- Required task: Duplicate the announcement about the logistics portfolio purchase word for word, from start to finish.

** BEGIN Document extract **

EQT is pleased to announce that the EQT Real Estate Logistics Value Fund VI and EQT Real Estate Industrial Core-Plus Fund IV (together, “EQT Real Estate”) have acquired an 11-building, 4.8 million square foot logistics portfolio across five major distribution markets in the United States. The assets are strategically located in Central Pennsylvania, Houston, Greenville-Spartanburg, Jacksonville, and Indianapolis – each a key node in the national supply chain network.

The transaction continues EQT Real Estate’s strategy of investing behind high-quality, well-located industrial assets in markets with strong tenant demand, limited new supply, and long-term demographic growth. The portfolio offers diversified tenant exposure and strong sustainability credentials, with several buildings newly constructed and built to modern operational standards. 

The properties also benefit from close proximity to major highway, port, and rail infrastructure, enabling efficient delivery capabilities to dense population centers. The buildings feature Class A specifications including 32-40 foot clear heights, various loading configurations, and ample trailer and auto parking, positioning them well to serve 3PLs, e-commerce operators, and logistics firms. Leveraging its locals-with-locals approach and active management, EQT Real Estate aims to unlock additional value in the portfolio.

** END Document extract **
** BEGIN Excerpted records **

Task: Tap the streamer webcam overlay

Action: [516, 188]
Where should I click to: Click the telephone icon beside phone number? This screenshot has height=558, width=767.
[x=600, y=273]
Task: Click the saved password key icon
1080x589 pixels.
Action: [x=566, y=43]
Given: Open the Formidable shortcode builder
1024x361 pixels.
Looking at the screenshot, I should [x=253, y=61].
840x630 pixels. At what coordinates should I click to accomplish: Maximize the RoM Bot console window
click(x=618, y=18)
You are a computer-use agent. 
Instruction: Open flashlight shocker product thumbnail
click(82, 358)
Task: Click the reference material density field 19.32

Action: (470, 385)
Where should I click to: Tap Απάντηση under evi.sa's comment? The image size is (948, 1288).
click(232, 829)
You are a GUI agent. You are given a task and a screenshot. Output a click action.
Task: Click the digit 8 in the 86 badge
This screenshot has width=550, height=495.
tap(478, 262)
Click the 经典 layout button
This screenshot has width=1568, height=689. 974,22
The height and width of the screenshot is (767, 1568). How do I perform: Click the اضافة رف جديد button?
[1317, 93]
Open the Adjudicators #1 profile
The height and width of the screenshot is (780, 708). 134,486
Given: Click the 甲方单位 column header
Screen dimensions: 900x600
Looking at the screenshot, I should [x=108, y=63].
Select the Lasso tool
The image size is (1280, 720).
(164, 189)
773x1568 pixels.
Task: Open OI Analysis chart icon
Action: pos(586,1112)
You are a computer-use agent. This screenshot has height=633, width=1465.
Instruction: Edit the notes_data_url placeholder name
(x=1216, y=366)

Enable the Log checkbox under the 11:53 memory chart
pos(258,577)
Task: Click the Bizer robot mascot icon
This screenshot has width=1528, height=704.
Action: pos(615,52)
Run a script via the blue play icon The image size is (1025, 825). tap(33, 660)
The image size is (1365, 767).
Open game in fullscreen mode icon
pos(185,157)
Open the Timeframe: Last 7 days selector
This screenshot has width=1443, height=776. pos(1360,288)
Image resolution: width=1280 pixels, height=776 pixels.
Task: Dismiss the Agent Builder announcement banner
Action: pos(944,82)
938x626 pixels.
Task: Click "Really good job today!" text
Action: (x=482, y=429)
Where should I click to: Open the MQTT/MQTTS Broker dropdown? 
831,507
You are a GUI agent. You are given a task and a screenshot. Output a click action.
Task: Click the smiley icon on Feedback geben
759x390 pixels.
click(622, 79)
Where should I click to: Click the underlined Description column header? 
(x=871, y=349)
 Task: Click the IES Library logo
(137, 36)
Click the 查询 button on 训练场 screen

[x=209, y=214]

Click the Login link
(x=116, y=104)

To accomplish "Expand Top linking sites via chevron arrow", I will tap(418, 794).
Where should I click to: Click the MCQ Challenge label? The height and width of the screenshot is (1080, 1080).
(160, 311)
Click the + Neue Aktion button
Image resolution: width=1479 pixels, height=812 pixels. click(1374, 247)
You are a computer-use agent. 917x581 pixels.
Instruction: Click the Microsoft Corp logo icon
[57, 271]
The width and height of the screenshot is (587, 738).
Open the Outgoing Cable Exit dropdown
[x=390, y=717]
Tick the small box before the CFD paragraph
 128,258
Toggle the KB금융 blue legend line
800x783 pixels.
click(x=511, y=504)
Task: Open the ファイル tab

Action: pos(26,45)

** END Excerpted records **

- Output for this task:
EQT is pleased to announce that the EQT Real Estate Logistics Value Fund VI and EQT Real Estate Industrial Core-Plus Fund IV (together, “EQT Real Estate”) have acquired an 11-building, 4.8 million square foot logistics portfolio across five major distribution markets in the United States. The assets are strategically located in Central Pennsylvania, Houston, Greenville-Spartanburg, Jacksonville, and Indianapolis – each a key node in the national supply chain network.

The transaction continues EQT Real Estate’s strategy of investing behind high-quality, well-located industrial assets in markets with strong tenant demand, limited new supply, and long-term demographic growth. The portfolio offers diversified tenant exposure and strong sustainability credentials, with several buildings newly constructed and built to modern operational standards. 

The properties also benefit from close proximity to major highway, port, and rail infrastructure, enabling efficient delivery capabilities to dense population centers. The buildings feature Class A specifications including 32-40 foot clear heights, various loading configurations, and ample trailer and auto parking, positioning them well to serve 3PLs, e-commerce operators, and logistics firms. Leveraging its locals-with-locals approach and active management, EQT Real Estate aims to unlock additional value in the portfolio.